R2 Response: Micah Martin

Mary Martin:

"A small class example reinforced the absence or inadequate education at all levels of American schooling regarding Japanese-American internment in the United States during WWII. As a result, Yamamoto's political tone and the importance of her work is heightened in the cases where it is utilized many decades after the original publication to reverse "sins of omission." However, as one who is guilty of such a sin, her literary body as an educational tool could unintentionally result in my own analysis and political will of such events being injected into the piece. As so many readers do the same, the initial state of Yamamoto's politics (existent or not) become untraceable.

Anna Malefatto:

"I believe that Yamamoto's goal is not to indict Esther for her sin, but to portray how difficult it is to oppose the dominant majority beliefs, even when you know they are unjust and cause pain in the lives of so many. In his articles, Matthew Elliot touches on this point. He notes that Esther's experience is based on Yamamoto's own experience with a sin of omission that she later realized had caused serious damage. I believe that Yamamoto is expressing her own guilt in "Wilshire Bus." In the end, I think the statement the story makes is that one should not be complicit with the injustices served by the dominant majority, both for the sake of others and also to prevent more pain for oneself."

Rebecca Meekins:

"Both Takaki and Kingston have valid historical accounts of the plight of the Chinese man in America. Neither is more accurate than the other, just explained through different mediums. However, the point is made clear through both readings, that life was dangerous, difficult, and unfair for the Chinese immigrant in America. And I believe both articles suggest that perhaps, these difficulties still exist today for Chinese Americans."

Dan Parker:

"The Japanese narrator of Hisaye Yamamoto's Wilshire Bus, witnesses a racist act of drunken verbal assault that, while seemingly isolating only the individual Chinese victim, effectively serves as an all-inclusive derision that simultaneously encompasses Esther. Upon this realization, she returns to the patriarchal home with tears in her eyes both to be greeted by her husband with a patronizing pat on the head, and to fulfill her role as the weak, irrational, emotionally unstable female:

"What's the matter? You've been missing me a whole lot, huh?" And she, finally drying her eyes, sniffed and nodded and bravely smiled and answered him with the question, yes, weren't women silly." (Yamamoto 38)."

Chang Liu:

"From the three readings, I notice that Hisaye Yamamoto really knows how to depict human’s psychological activities through her clear and careful narrative style of writing. In her writing, she is able to grab small pieces of emotion of the characters and put them together to deliver her actual feeling.


Response: Micah Martin

The week's readings have provoked a variety of responses on the subject of Yamamoto's politics and/or "political will," but the overriding impression seems to be one of subtlety and understatement. Yamamoto, while sometimes outside the spectrum of so-called authentic political involvement, uses something akin to nervous quasi-awareness to provide momentary breaches in the subdued, normalistic tone of her fiction.
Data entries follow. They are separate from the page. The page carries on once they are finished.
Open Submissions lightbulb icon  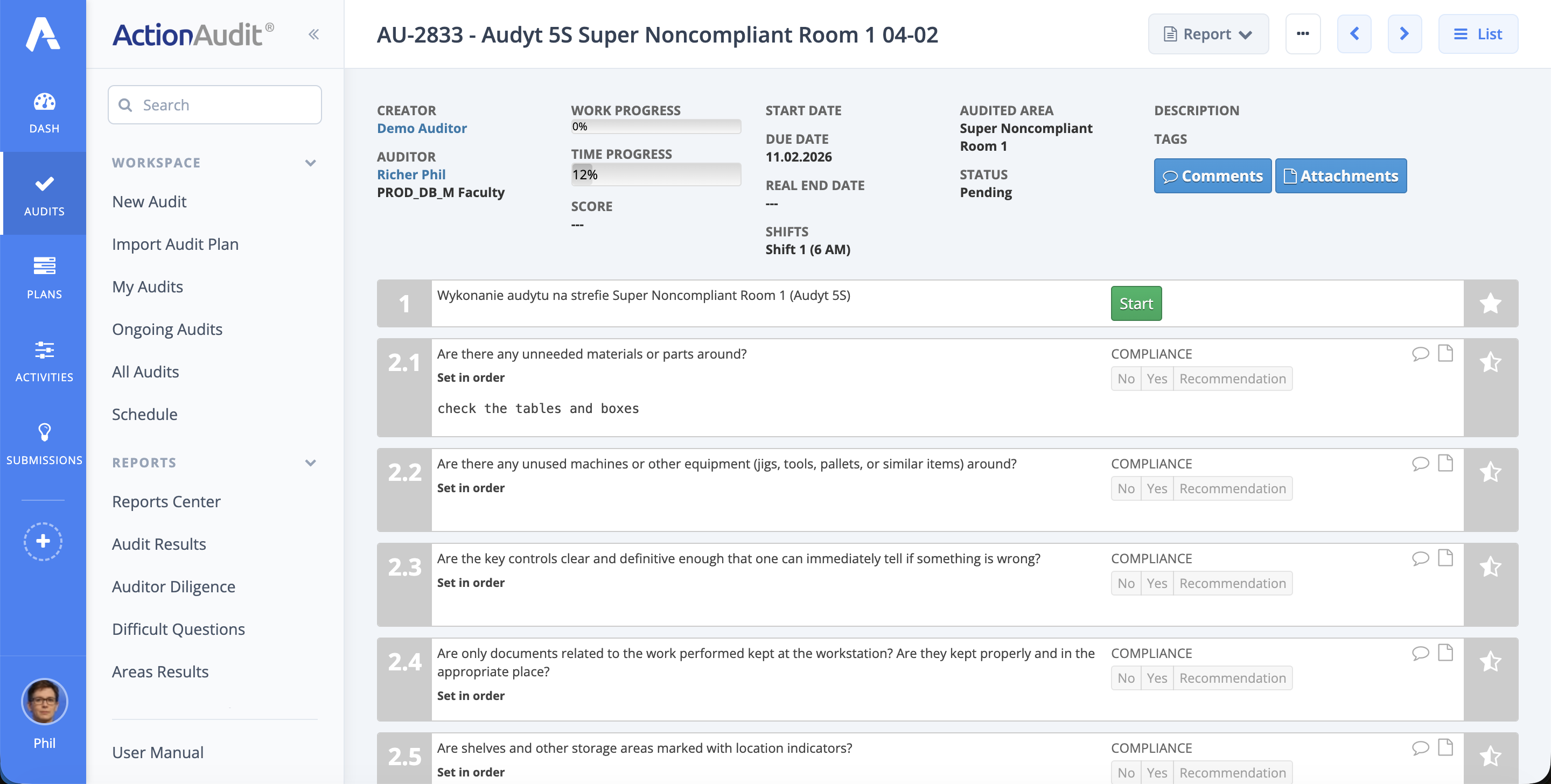click(44, 443)
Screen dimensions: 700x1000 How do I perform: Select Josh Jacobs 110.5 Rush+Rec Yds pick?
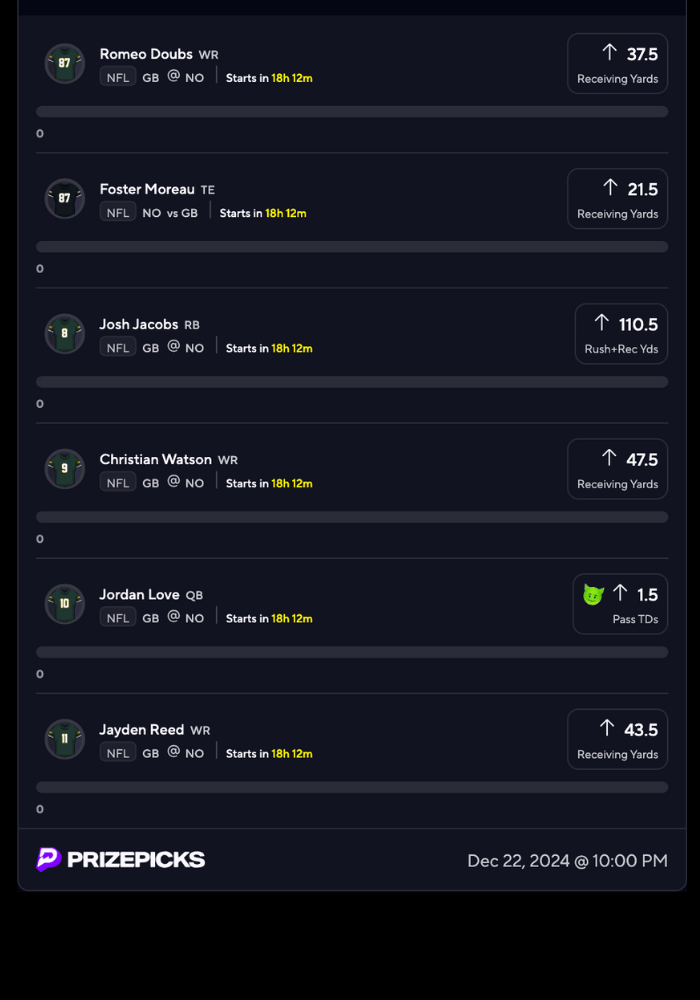pos(621,334)
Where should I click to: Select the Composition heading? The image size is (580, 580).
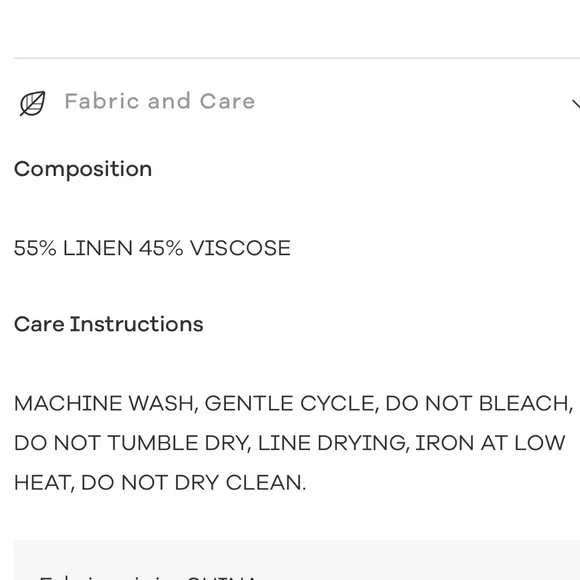point(83,169)
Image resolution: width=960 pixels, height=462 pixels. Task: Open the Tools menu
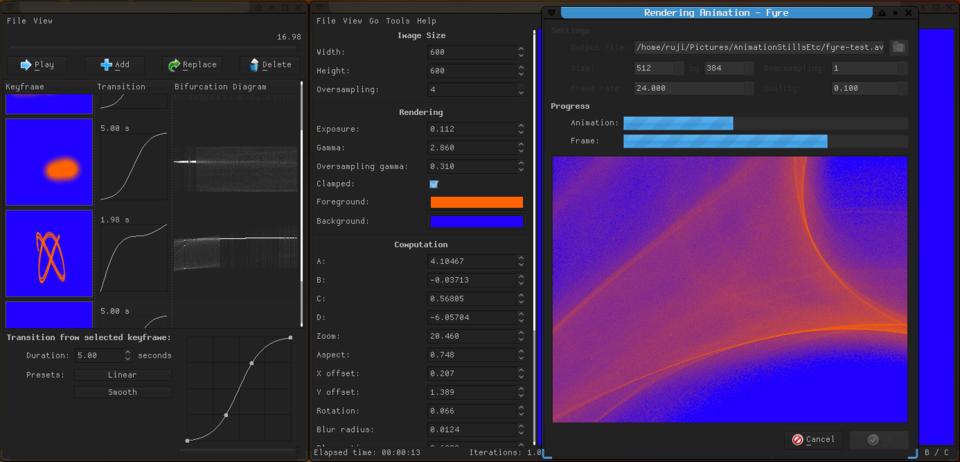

The frightening outside world intrudes in pauses and breaks, trailed-off sentences and uncomfortable dialogue.

But while Yamamoto may wield understatement with skill and attention to detail, her involvement in the radical politics of her subject matters can and does resonate as overly reserved. By stepping back from a direct confrontation of Japanese internment, Yamamoto suffers the predictable consequence of distancing herself from the point she attempts to convey in silence.